No matter how wrong the NFL ever may be, the NFL rarely if ever will admit it.
And, thus, to no surprise, the NFL reportedly won’t be making any major changes to the much-criticized rule against lowering the helmet and initiating contact with an opponent.
According to Mark Maske of the Washington Post, NFL “rulemakers do not expect to significantly change the language of the rule, nor do they plan to expand the use of instant replay to include all penalties assessed under the rule” when the rule is discussed during a Wednesday conference call.
As one unnamed source familiar with the thinking of “league leaders” told Maske, “No language will be changed.”
Given the manner in which the rule was adopted, via the secret addition of the proposal to the previously-published list of Competition Committee suggestions and the characterization of the proposal to owners and coaches as a simple extension of the rule prohibiting lining up and ramming of an opponent with the top of the helmet, the forces that decided to push this provision through surely knew there would be pushback — and they surely knew it would be easier to deal with it after at least 24 votes had been harvested to make the permanent change to the rules. If the league office and/or Management Council had been frank and candid about the impact and breadth of the rule before presenting it to the membership in March, it may have been hard to avoid at least nine “no” votes. Now, it will take at least 24 votes to change the rule in any meaningful way.
Given that the regular season starts in 16 days, it becomes very easy for the league office and Management Council to hide behind rules, regulations, and bylaws regarding quorums and voting in order to avoid the opportunity for owners to make real changes to the rule before the games that count begin and the rule locks in through at least the full 2018 season.

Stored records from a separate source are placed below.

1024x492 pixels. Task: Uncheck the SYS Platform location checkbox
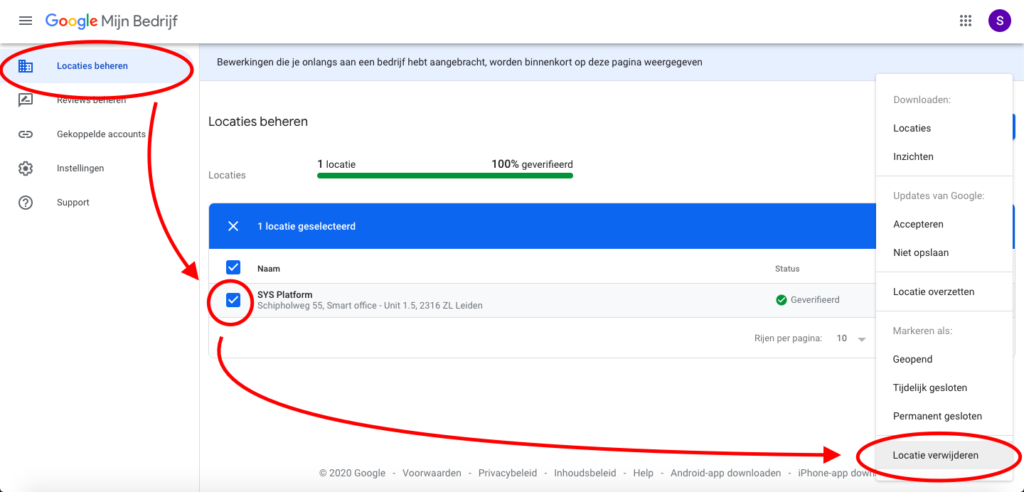(x=233, y=300)
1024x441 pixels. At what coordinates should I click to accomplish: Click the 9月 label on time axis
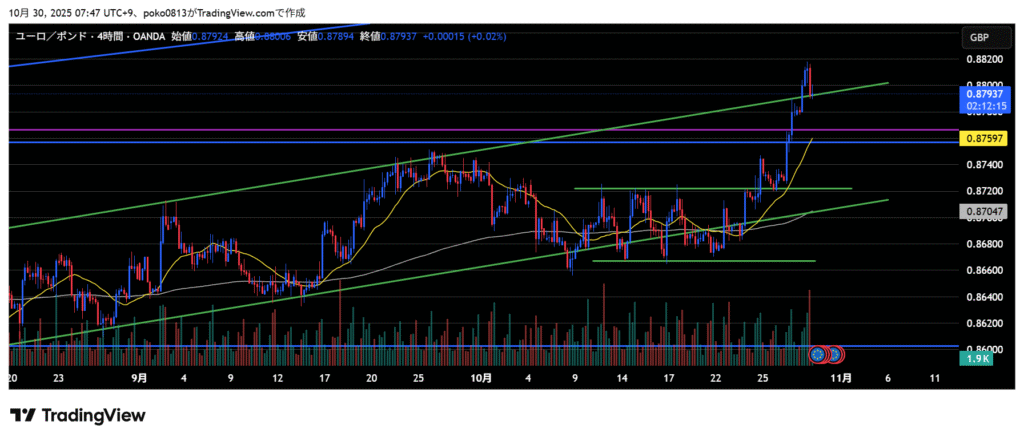pyautogui.click(x=139, y=378)
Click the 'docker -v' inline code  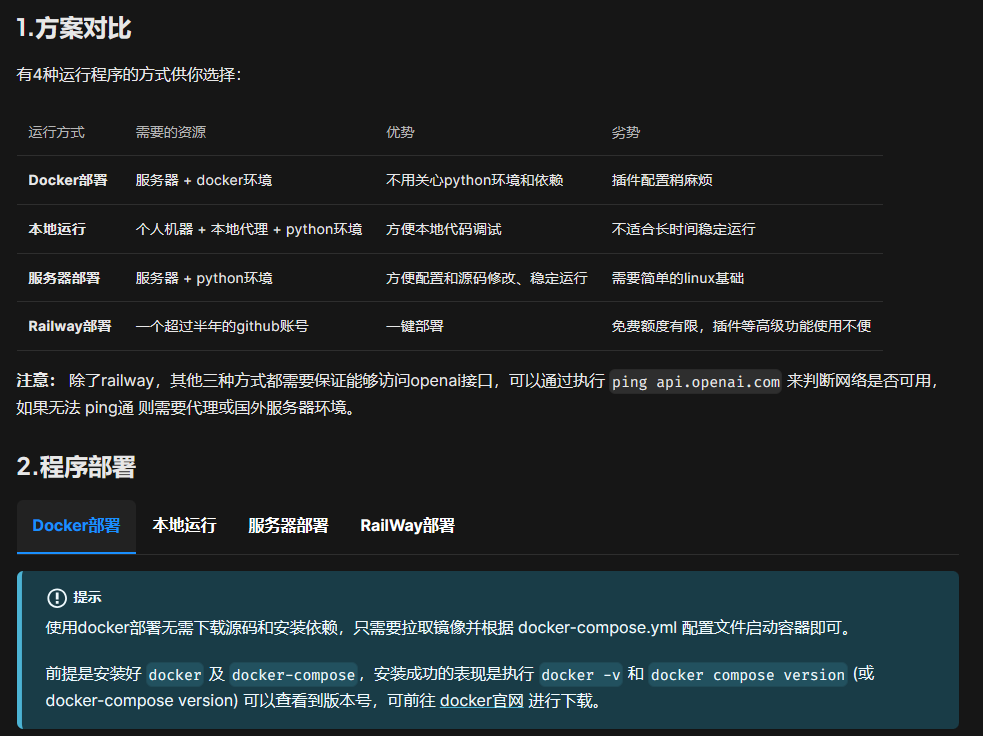[581, 675]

That doesn’t mean there won’t be an effort to refine the rule when the conference call convenes on Wednesday. As written, the 21 words sweep much more broadly than most coaches thought it would, with no specificity regarding the portion of the helmet that can’t contact an opponent, no requirement of forcible helmet contact, no exception for incidental helmet contact, and no allowance for replay review to fix the mistakes made as hits happen or don’t happen in real time.
But if the people who run the league decide to dig in and hunker down, there simply won’t be a way to bring the matter to the kind of vote that could make the kind of changes that need to be made to keep the rule from being something different than what owners and coaches thought it was going to be, even if the rule is exactly what the league office and Management Council wanted it to be from the moment the 21 words were first written.
The best/only practical hope at this point will be the reaching of an informal consensus as to how the rule will be interpreted and applied, the plain language notwithstanding. Also, some believe that senior V.P. of officiating Al Riveron may receive wink/nod approval to guide the referees regarding proper application of the rule which officials are caucusing on the field as to whether a foul will be called.
While that’s better than nothing, the best thing would be to adopt a fix that makes the rule much more clear than it currently is.